**Entries on where items appear**
— begin —

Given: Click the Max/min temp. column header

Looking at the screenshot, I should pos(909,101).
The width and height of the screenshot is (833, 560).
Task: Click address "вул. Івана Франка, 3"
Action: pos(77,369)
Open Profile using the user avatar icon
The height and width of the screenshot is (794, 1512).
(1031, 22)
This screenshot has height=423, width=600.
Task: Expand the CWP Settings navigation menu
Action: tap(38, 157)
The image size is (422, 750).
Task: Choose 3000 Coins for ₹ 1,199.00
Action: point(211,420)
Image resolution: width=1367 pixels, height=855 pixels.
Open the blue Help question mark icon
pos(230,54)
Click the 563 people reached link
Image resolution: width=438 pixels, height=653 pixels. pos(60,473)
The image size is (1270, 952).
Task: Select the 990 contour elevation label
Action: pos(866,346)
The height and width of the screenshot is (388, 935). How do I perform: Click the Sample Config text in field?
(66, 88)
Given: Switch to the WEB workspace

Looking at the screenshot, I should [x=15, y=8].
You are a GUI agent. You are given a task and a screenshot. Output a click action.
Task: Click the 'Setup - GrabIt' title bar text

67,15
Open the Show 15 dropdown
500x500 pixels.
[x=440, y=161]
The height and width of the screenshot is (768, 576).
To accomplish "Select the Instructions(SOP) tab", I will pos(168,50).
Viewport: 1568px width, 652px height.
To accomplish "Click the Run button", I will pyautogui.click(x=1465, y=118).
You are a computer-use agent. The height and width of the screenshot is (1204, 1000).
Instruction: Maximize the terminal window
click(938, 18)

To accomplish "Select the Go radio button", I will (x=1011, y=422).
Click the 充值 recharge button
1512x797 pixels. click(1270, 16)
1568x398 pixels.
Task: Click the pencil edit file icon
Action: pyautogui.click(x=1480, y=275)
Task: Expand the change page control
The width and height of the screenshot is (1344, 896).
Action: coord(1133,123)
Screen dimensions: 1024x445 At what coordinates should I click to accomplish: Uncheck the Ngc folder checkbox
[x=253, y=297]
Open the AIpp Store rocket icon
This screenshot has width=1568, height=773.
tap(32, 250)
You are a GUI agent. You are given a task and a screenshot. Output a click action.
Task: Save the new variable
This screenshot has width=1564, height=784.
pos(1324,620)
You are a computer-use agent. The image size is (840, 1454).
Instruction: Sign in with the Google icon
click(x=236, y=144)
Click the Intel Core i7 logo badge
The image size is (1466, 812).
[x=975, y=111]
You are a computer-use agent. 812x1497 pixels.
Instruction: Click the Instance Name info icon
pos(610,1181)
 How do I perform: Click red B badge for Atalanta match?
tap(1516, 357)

— end —

**Directions for this task**
Reproduce these lines word for word.

**The reply**
Given: Click the Max/min temp. column header

Looking at the screenshot, I should pos(909,101).
The width and height of the screenshot is (833, 560).
Task: Click address "вул. Івана Франка, 3"
Action: pos(77,369)
Open Profile using the user avatar icon
The height and width of the screenshot is (794, 1512).
(1031, 22)
This screenshot has height=423, width=600.
Task: Expand the CWP Settings navigation menu
Action: tap(38, 157)
The image size is (422, 750).
Task: Choose 3000 Coins for ₹ 1,199.00
Action: point(211,420)
Image resolution: width=1367 pixels, height=855 pixels.
Open the blue Help question mark icon
pos(230,54)
Click the 563 people reached link
Image resolution: width=438 pixels, height=653 pixels. pos(60,473)
The image size is (1270, 952).
Task: Select the 990 contour elevation label
Action: pos(866,346)
The height and width of the screenshot is (388, 935). How do I perform: Click the Sample Config text in field?
(66, 88)
Given: Switch to the WEB workspace

Looking at the screenshot, I should [x=15, y=8].
You are a GUI agent. You are given a task and a screenshot. Output a click action.
Task: Click the 'Setup - GrabIt' title bar text

67,15
Open the Show 15 dropdown
500x500 pixels.
[x=440, y=161]
The height and width of the screenshot is (768, 576).
To accomplish "Select the Instructions(SOP) tab", I will pos(168,50).
Viewport: 1568px width, 652px height.
To accomplish "Click the Run button", I will pyautogui.click(x=1465, y=118).
You are a computer-use agent. The height and width of the screenshot is (1204, 1000).
Instruction: Maximize the terminal window
click(938, 18)

To accomplish "Select the Go radio button", I will (x=1011, y=422).
Click the 充值 recharge button
1512x797 pixels. click(1270, 16)
1568x398 pixels.
Task: Click the pencil edit file icon
Action: pyautogui.click(x=1480, y=275)
Task: Expand the change page control
The width and height of the screenshot is (1344, 896).
Action: coord(1133,123)
Screen dimensions: 1024x445 At what coordinates should I click to accomplish: Uncheck the Ngc folder checkbox
[x=253, y=297]
Open the AIpp Store rocket icon
This screenshot has width=1568, height=773.
tap(32, 250)
You are a GUI agent. You are given a task and a screenshot. Output a click action.
Task: Save the new variable
This screenshot has width=1564, height=784.
pos(1324,620)
You are a computer-use agent. The image size is (840, 1454).
Instruction: Sign in with the Google icon
click(x=236, y=144)
Click the Intel Core i7 logo badge
The image size is (1466, 812).
[x=975, y=111]
You are a computer-use agent. 812x1497 pixels.
Instruction: Click the Instance Name info icon
pos(610,1181)
 How do I perform: Click red B badge for Atalanta match?
tap(1516, 357)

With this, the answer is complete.